At a recent town hall meeting, President Obama championed home-based care for the elderly and disabled over the much more expensive care offered by institutions. “I actually think homecare ends up being cost-efficient in many cases rather than institutional care, and it helps keep people in their homes,” said Obama. And although many legislators and policymakers agree with him, the Medicare program appears to be encouraging people to do just the opposite.
The Centers for Medicare and Medicaid Services maintains policies that restrict patient access to the types of medical equipment, such as power wheelchairs and oxygen, necessary for the elderly to remain in their homes. The new healthcare law discourages beneficiaries from purchasing a power wheelchair for one month after it is initially prescribed.Furthermore, Medicare has adopted a 36-month cap on oxygen reimbursements.
According to health policy journal Health Affairs, “An estimated 75-90 percent of disabled, older, community-dwelling adults use some form of assistive technology. Moreover, evidence suggests that such technology might be more efficacious than personal care in reducing functional limitations, might reduce reliance on personal care and might slow functional decline and lower health-related costs.”

[Extracted information]

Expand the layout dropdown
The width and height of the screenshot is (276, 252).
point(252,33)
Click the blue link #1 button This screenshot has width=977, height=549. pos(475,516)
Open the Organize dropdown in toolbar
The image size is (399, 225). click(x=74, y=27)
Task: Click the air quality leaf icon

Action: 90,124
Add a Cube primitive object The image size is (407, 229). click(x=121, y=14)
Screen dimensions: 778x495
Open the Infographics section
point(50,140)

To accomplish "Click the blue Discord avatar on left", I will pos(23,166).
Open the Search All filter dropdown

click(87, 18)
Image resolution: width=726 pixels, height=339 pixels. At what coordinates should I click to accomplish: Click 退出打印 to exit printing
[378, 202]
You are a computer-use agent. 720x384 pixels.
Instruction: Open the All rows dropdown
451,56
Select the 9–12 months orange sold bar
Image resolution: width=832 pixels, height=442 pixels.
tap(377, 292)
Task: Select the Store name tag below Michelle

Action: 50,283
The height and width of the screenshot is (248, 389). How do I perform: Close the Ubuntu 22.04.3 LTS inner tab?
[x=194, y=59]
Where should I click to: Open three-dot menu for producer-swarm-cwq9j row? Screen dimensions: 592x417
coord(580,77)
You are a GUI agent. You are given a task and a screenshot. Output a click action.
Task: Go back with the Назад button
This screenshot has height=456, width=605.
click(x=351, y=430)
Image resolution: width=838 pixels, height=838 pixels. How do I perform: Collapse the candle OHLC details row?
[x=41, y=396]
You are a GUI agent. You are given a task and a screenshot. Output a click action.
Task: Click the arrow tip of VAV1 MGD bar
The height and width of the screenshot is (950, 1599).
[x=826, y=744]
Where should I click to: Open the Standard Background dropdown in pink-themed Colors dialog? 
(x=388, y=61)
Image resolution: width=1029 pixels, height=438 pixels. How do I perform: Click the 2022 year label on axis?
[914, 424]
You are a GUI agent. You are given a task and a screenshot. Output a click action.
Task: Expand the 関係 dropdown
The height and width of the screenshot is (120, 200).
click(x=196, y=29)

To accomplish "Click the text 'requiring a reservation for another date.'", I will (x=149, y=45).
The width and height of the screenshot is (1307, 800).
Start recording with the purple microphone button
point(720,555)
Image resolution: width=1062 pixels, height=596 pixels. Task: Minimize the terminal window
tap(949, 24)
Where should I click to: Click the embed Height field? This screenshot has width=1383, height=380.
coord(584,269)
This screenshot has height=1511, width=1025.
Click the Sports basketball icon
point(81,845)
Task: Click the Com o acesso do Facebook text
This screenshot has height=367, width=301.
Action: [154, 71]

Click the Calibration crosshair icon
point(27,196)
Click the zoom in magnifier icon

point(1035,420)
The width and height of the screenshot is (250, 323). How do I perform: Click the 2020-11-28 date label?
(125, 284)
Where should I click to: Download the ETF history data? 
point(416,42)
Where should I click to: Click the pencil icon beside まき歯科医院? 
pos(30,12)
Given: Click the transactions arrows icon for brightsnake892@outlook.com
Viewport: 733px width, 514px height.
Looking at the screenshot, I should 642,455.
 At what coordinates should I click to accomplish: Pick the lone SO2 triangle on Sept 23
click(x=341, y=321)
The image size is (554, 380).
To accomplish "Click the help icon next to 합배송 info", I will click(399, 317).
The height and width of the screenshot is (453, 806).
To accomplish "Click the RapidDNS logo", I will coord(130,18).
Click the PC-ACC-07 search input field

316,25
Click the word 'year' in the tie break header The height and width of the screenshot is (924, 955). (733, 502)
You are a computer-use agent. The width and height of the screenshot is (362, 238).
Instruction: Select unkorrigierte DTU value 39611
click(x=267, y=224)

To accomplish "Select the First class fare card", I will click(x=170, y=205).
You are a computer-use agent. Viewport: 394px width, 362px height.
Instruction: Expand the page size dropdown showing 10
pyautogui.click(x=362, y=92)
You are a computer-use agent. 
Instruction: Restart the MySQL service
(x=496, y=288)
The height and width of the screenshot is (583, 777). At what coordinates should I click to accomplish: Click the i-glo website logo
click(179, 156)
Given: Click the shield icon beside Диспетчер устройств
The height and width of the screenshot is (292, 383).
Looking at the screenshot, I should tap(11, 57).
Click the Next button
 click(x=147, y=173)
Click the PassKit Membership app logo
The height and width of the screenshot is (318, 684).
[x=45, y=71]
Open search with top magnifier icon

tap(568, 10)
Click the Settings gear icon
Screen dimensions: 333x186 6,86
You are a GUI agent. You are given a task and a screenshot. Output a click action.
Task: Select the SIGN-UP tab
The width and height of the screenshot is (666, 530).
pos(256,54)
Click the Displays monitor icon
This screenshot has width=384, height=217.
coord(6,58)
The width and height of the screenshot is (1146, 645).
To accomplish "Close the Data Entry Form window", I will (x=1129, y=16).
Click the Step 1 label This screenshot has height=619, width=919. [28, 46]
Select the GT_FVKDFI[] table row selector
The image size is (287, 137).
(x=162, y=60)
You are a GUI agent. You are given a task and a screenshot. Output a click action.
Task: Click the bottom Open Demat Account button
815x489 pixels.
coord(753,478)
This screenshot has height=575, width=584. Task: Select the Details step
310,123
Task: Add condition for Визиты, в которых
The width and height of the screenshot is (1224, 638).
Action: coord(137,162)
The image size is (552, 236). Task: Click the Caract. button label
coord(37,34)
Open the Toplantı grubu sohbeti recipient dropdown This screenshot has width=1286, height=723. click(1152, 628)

[Exercise set]
A. In the text on Medicare and home care, what limit has Medicare set on oxygen reimbursements?
B. Reproduce the part of the text on Medicare and home care starting at "The Centers for" and ending at "on oxygen reimbursements.".
C. Carry on the text about Medicare and home-based care from the point where it stops.

[Task-by-task results]
A. Medicare has adopted a 36-month cap on oxygen reimbursements.

B.
The Centers for Medicare and Medicaid Services maintains policies that restrict patient access to the types of medical equipment, such as power wheelchairs and oxygen, necessary for the elderly to remain in their homes. The new healthcare law discourages beneficiaries from purchasing a power wheelchair for one month after it is initially prescribed.Furthermore, Medicare has adopted a 36-month cap on oxygen reimbursements.

C.
In 2005, a study by a group of prominent economists found that the Medicare program pays $10,770 a year less for beneficiaries with power mobility equipment because they need fewer hospitalizations and emergency room visits associated with falls. “The largest net savings appear in the category of inpatient expenditures,” wrote the economists. “Significant Medicare savings are also reported for outpatient, home healthcare and physician services expenditures. The combined reductions in these Medicare expenditures more than offset the increase in durable medical equipment expenditures for those receiving Medicare funding for powered mobility.”